As an education reporter, I have seen the entire gamut of schools -- but never in a single day. The way my schedule came together yesterday, I ended up visiting three different campuses, each representing a vastly different picture of the American public school system. Combined, the visits have all the makings of a Dickens novel: one is a gleaming campus experimenting with cutting-edge ideas, another is an island of relative safety surrounded by a deteriorated neighborhood, and the other is a scrappy, middle-class beacon, pushed to excel by a highly involved parent community.

The day started with a visit to Covington Elementary School in Los Altos, an affluent suburb in the heart of Silicon Valley surrounded by scenic hills. The school’s exterior is every parent’s dream: beautifully landscaped garden beds, wide, open-air hallways, new playground equipment, and huge windows in the classrooms looking out onto tree-covered hills.

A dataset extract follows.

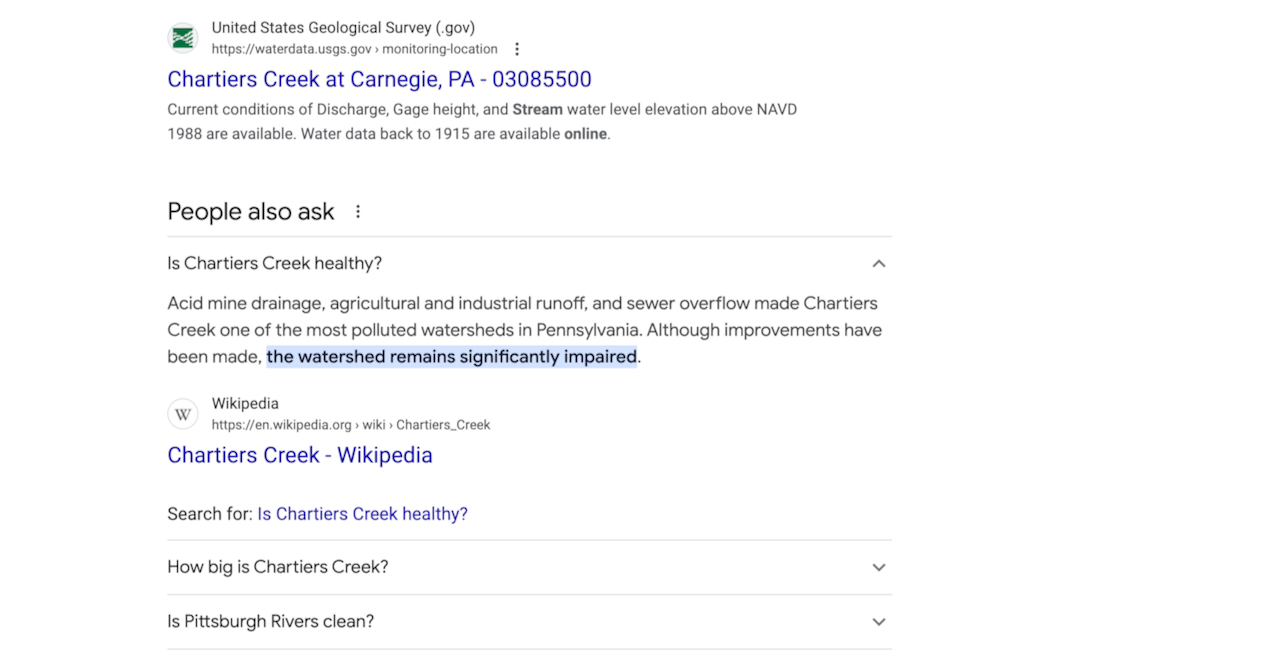Click the "People also ask" heading
The image size is (1280, 654).
point(251,212)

I was there to visit one of the classes piloting The Khan Academy (video-based classroom lessons and tests). It's a fifth-grade classroom led by Richard Julian, a bright, engaged teacher in a room full of bright, engaged kids. Each student had an Apple laptop and used it to either watch videos or practice math skills. Many of them were already on to trigonometry and calculus-level problems. (I’ll write much more about the pilot program in the coming weeks.)

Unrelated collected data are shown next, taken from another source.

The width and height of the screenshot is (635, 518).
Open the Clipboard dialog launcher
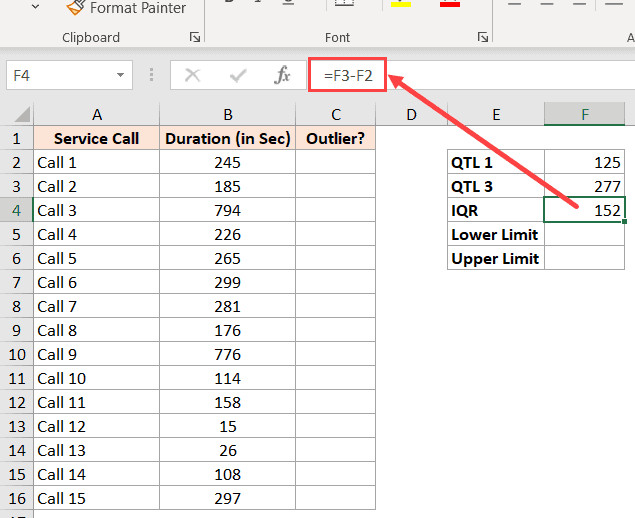pyautogui.click(x=194, y=37)
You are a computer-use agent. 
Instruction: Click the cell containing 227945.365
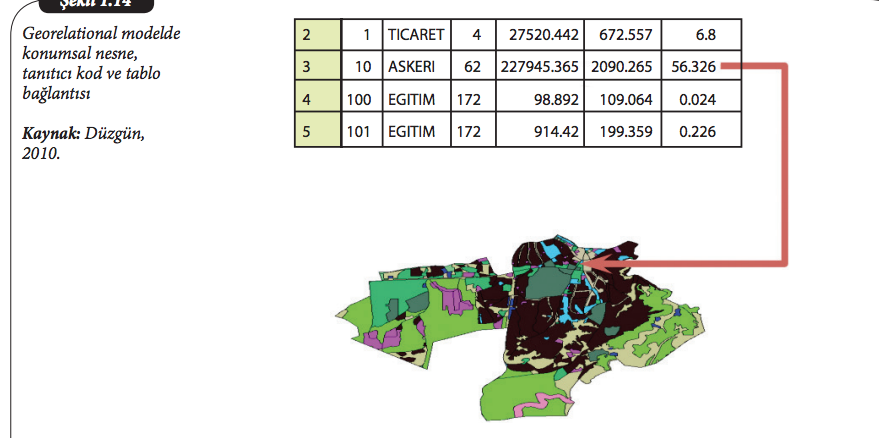tap(539, 68)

During skateboarding demonstrations at Elmhurst Community Prep, students show off what they've learned during their after-school program.

Later in the day, I visited Elmhurst Community Prep, a middle school in one of Oakland’s rougher neighborhoods. Just outside the perimeter of the campus, homes have barred windows and huge piles of trash are strewn on lawns covered with empty, overturned shopping carts. Inside the chain-linked fence, students are excited about an end-of-school event celebrating their accomplishments from an immersive after-school program. (I was there to interview one of the kids and will write much more about that, too.) The principal of the school, Laura Robell, greeted all the students warmly, and welcomed back visitors who’d graduated. I spoke with her for just a short time, but it was clear that this was going to be an emotional night for her, seeing students, who are living difficult lives by anyone’s standards, demonstrate the projects they’ve completed during the past few months.

The day ended with my own daughter’s spring musical concert at Crocker Highlands Elementary, nine miles but a world away from Elmhurst. Playing the piano and leading the group was our elementary school’s PTA-funded music teacher, Miss Rose, a talented and vivacious educator who sneaks in current events and history lessons into the 45 minutes she gets every week with her kids in the tiny, windowless room set aside for music class. (For the record, neither she nor any of the students complain about the room.) Last night’s performance included songs from all over the time spectrum – everything from “California Dreaming” to “New York, New York” to Taio Cruz’s “Dynamite.” Miss Rose’s very presence is a testament to the PTA’s commitment to bringing the arts to a typical, budget-crunched California public school. And although we don’t have a computer for every kid, we do have one for every 10 kids (more or less), another PTA accomplishment.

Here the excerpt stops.